[Entries taken from a collection]
# # #

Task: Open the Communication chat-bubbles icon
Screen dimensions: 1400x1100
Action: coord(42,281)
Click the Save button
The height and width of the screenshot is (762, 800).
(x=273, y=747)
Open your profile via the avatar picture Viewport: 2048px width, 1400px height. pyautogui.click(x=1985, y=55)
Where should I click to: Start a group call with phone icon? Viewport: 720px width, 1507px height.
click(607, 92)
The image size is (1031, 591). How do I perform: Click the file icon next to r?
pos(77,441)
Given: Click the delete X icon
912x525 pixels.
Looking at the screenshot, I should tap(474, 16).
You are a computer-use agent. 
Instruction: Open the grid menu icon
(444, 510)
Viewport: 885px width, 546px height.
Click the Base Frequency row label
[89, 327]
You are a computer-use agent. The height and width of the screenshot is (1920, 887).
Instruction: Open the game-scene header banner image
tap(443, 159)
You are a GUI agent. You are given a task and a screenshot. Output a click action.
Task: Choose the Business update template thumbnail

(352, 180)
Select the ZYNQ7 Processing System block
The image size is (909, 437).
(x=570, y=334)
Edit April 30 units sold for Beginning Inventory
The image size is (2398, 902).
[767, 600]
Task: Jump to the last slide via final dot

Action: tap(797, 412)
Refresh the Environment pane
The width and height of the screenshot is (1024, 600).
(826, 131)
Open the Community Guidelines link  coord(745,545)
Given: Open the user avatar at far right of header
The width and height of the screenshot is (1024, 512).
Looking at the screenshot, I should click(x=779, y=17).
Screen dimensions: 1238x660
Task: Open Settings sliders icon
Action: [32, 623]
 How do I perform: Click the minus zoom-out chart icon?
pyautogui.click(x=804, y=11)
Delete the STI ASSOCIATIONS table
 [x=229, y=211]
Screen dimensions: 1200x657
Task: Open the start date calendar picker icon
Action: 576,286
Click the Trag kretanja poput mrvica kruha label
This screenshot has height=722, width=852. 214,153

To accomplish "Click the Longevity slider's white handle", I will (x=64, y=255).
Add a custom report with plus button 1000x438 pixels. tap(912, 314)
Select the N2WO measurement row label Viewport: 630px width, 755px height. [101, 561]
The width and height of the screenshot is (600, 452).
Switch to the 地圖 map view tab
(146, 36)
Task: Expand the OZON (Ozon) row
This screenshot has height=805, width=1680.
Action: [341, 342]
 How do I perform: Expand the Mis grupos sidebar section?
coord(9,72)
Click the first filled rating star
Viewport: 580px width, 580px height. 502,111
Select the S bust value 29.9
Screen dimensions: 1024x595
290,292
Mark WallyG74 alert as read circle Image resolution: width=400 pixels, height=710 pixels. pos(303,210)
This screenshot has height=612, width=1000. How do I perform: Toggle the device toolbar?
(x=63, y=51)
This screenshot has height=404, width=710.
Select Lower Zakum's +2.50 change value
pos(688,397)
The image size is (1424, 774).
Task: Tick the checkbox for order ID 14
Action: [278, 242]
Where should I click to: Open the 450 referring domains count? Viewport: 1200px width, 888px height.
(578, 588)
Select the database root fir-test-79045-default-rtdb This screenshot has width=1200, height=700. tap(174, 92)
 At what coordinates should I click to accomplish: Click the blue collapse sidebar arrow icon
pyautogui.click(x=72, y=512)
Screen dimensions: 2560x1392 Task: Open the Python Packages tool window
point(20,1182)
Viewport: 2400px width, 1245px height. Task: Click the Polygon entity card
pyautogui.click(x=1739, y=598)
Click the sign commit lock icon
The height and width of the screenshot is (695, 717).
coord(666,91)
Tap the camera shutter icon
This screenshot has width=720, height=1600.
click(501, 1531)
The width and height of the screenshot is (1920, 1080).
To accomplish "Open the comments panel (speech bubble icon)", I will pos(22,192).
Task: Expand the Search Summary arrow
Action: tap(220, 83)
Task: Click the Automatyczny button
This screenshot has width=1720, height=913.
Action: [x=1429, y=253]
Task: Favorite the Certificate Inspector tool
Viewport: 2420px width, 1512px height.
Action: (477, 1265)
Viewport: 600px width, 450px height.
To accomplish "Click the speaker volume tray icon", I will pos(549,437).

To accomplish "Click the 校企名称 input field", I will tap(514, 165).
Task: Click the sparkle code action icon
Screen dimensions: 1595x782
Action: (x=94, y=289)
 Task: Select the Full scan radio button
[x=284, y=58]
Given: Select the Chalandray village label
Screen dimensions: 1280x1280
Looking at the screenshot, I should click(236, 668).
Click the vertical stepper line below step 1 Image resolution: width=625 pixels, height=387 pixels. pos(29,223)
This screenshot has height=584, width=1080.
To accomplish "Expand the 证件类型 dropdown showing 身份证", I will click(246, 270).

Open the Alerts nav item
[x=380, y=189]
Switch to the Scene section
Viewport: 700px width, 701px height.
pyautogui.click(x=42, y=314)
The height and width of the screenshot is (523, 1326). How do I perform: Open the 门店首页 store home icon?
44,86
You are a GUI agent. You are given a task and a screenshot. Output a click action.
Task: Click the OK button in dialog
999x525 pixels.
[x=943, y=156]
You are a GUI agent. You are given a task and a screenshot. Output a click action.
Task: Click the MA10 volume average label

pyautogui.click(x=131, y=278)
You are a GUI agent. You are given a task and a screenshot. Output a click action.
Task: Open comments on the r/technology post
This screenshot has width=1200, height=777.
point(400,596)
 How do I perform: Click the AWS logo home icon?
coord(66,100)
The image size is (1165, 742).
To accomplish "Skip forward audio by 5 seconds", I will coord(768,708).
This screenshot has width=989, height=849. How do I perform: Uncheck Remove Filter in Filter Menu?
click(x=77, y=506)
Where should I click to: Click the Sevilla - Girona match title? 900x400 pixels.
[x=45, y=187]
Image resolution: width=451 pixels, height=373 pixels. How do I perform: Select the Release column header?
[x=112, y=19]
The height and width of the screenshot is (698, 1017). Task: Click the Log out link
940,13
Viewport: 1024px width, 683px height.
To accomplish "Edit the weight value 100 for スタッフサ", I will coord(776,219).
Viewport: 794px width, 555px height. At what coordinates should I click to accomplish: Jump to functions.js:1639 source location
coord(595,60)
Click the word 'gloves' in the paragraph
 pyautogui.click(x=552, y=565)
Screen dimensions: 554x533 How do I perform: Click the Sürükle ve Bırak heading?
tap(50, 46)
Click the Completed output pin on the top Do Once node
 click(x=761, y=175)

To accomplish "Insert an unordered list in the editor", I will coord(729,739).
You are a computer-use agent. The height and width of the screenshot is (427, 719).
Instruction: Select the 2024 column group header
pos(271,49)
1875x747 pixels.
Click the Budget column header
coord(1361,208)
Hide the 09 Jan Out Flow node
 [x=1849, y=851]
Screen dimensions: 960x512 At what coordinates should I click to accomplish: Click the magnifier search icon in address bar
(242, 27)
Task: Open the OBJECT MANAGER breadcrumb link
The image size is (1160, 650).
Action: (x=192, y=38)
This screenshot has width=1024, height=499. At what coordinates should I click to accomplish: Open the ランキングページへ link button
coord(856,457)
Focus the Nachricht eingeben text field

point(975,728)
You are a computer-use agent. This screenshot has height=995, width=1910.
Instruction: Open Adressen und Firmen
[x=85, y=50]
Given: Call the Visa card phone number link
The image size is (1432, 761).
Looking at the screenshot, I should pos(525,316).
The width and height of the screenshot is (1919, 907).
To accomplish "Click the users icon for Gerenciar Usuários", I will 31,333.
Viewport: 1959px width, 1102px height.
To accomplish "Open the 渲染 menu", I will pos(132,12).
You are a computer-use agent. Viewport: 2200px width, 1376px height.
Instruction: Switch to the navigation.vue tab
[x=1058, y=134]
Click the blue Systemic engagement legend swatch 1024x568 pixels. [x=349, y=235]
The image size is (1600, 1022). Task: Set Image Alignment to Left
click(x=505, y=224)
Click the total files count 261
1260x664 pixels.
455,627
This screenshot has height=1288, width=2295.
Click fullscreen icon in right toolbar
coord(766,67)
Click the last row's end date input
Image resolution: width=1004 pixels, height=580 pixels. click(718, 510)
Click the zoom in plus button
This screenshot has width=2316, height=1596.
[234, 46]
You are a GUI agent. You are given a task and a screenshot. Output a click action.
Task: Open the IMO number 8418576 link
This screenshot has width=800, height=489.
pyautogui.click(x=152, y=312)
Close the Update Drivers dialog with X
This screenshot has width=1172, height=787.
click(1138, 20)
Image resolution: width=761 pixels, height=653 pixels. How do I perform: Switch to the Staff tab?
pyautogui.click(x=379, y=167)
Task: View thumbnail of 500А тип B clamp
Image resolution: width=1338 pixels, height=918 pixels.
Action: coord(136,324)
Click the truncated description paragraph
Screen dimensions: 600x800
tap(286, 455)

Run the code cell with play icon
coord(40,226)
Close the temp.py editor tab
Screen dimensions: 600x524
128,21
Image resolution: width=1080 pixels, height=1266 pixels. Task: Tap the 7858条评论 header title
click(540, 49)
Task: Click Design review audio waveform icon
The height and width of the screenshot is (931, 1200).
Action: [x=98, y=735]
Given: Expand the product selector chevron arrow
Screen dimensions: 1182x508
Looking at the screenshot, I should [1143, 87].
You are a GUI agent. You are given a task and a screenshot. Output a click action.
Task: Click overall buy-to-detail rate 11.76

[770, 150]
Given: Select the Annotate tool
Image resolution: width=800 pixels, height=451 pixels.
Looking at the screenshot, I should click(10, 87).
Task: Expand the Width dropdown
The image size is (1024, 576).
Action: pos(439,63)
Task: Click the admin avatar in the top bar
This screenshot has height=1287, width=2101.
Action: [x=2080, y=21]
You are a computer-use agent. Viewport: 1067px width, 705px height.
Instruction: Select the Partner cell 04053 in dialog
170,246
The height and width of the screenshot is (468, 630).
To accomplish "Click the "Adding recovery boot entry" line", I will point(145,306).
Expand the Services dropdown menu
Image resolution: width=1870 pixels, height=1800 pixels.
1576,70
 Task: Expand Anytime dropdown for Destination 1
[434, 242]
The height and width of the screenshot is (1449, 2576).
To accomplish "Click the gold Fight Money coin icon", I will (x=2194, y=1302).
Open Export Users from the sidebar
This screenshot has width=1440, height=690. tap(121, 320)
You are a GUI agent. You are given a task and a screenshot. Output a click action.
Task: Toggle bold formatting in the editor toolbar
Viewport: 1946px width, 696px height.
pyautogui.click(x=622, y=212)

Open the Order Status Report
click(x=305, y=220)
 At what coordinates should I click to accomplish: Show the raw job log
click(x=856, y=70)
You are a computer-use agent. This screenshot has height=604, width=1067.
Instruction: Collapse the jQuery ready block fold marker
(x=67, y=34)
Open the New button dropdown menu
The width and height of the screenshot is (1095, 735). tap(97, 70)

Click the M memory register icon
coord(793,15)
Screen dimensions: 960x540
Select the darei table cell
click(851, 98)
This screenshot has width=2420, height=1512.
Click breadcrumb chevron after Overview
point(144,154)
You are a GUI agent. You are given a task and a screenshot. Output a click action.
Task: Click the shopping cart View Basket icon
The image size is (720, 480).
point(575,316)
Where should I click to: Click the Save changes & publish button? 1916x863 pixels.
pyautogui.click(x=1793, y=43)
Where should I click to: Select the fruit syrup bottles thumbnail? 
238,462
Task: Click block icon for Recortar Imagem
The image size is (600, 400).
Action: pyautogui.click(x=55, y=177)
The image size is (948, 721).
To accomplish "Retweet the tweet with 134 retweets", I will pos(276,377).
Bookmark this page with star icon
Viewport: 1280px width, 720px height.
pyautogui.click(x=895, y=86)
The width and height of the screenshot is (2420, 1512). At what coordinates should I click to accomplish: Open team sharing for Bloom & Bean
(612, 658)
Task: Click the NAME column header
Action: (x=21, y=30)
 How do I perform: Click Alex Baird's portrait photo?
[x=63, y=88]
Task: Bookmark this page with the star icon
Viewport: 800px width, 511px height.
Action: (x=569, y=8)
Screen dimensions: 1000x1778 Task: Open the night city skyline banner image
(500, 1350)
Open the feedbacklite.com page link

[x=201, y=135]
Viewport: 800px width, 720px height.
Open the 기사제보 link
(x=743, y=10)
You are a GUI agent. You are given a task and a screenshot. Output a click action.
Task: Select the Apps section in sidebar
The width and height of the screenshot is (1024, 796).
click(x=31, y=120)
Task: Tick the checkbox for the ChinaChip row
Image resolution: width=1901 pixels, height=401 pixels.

# # #

▶ **Set exercise**: Rewrite the stretch from the line containing "You are a computer-use agent. Viewport: 1067px" through the line containing "click(x=856, y=70)", swapping "sidebar" for "side panel" and leaving everything else as it is.

▶ **Problem solution**:
You are a computer-use agent. Viewport: 1067px width, 705px height.
Instruction: Select the Partner cell 04053 in dialog
170,246
The height and width of the screenshot is (468, 630).
To accomplish "Click the "Adding recovery boot entry" line", I will point(145,306).
Expand the Services dropdown menu
Image resolution: width=1870 pixels, height=1800 pixels.
1576,70
 Task: Expand Anytime dropdown for Destination 1
[434, 242]
The height and width of the screenshot is (1449, 2576).
To accomplish "Click the gold Fight Money coin icon", I will (x=2194, y=1302).
Open Export Users from the side panel
This screenshot has width=1440, height=690. tap(121, 320)
You are a GUI agent. You are given a task and a screenshot. Output a click action.
Task: Toggle bold formatting in the editor toolbar
Viewport: 1946px width, 696px height.
pyautogui.click(x=622, y=212)

Open the Order Status Report
click(x=305, y=220)
 At what coordinates should I click to accomplish: Show the raw job log
click(x=856, y=70)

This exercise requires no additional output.